La buena vestimenta es una práctica individual, acorde a cada uno. A todos o casi todos, nos gusta vernos bien, tener una apariencia digna en cuanto a nuestro físico. ¿Por qué cada vez más, vemos obesos o verdaderos fantoches, carentes de la más mínima tolerancia visual?.

Ansiedades que se solucionan comiendo, depresiones que provocan abandono físico. Las razones son múltiples, ya que la realidad de nuestro día a día nos dice, que no vemos “Adonis”, ni modelos por la calle.

La presentación de nuestros cuerpos, es inherente a nuestro libre albedrío individual. El Estado (aunque lo intenta habitualmente), ni la sociedad nos debe imponer un modelo a lo “Mao Tse-Tung”.

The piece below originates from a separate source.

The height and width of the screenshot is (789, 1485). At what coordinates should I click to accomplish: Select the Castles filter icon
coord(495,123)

Hace unos años, en nuestro país, “el traje de los domingos” era la indumentaria estrella que exhibimos en la Iglesia, como respeto al templo y por el carácter festivo del día.

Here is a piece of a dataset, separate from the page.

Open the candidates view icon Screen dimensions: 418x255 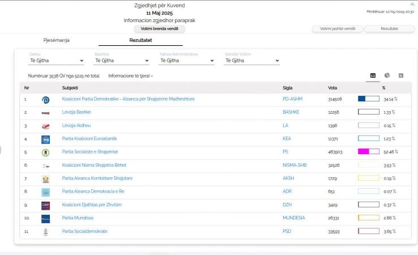pos(401,75)
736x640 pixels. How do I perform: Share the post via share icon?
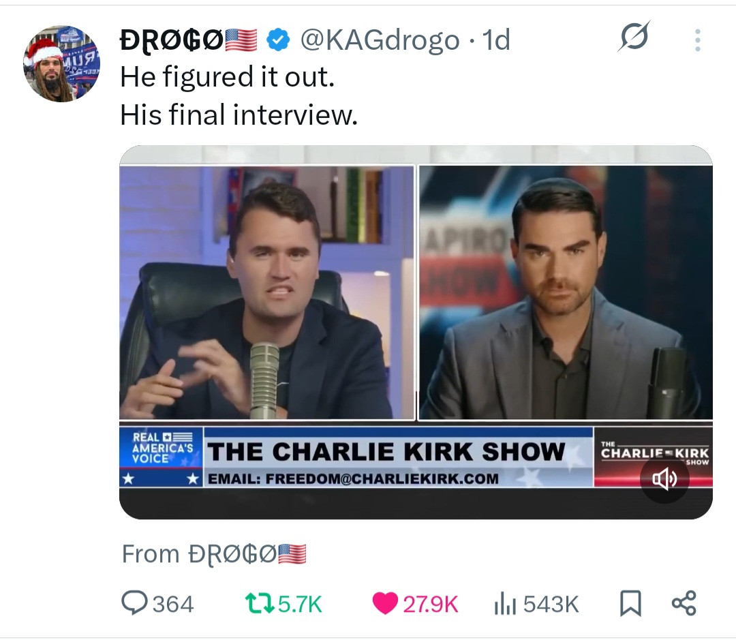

Ahora en el siglo XXI, estamos en la sociedad del bienestar, donde el coste de las prendas de vestir son irrisorias, cualquier pobre desgraciado puede vestir barato y con estilo. No hay excusa para ir mal vestido, la moda ya hace años que se socializo.

Pero a pesar de esto, el horrible “chándal” continúa inundando medio mundo. Respecto a esta prenda, conviene recordar su uso, está destinado para hacer deporte y nada más.

Esta prenda ha hecho mucho daño a los españoles. En muchos hogares, es la protagonista para toda la familia. “El Chandalero” es un mal que lo destruye todo, puede ser usado como pijama o de indumentaria diaria. Es la reina de los fines de semana. Incluso el “hortera de bolera”, exhibe orgulloso las marcas de Armani, Loewe o Hugo Boss, creyendo que está en un estatus superior.

El sátrapa Fidel Castro, fue el primero que creó el contrasentido, de cagarse en el imperialismo americano, vestido con un chándal de la marca líder de USA.

Esta estela de dictadores sudamericanos, fue seguida por Hugo Chávez, para continuar con Maduro, plasmando esta locura política sobre unos chándales de brillantina que esconden el caos de mierda que representan.

Formación y más formación. Necesitamos una verdadera involución en los usos y costumbres de la urbanidad indumentaria.

Libertad con buen gusto por favor. No a la alineación de la grosería visual.

Poco a poco, espero que esta farsa del “leggin” femenino, las bermudas masculinas con las piernas peludas, nos abandonen de una vez por todas. Y que el espíritu de “David Niven” o Audrey Hepburn, vuelvan a resurgir modelos de buena vestimenta y decoro.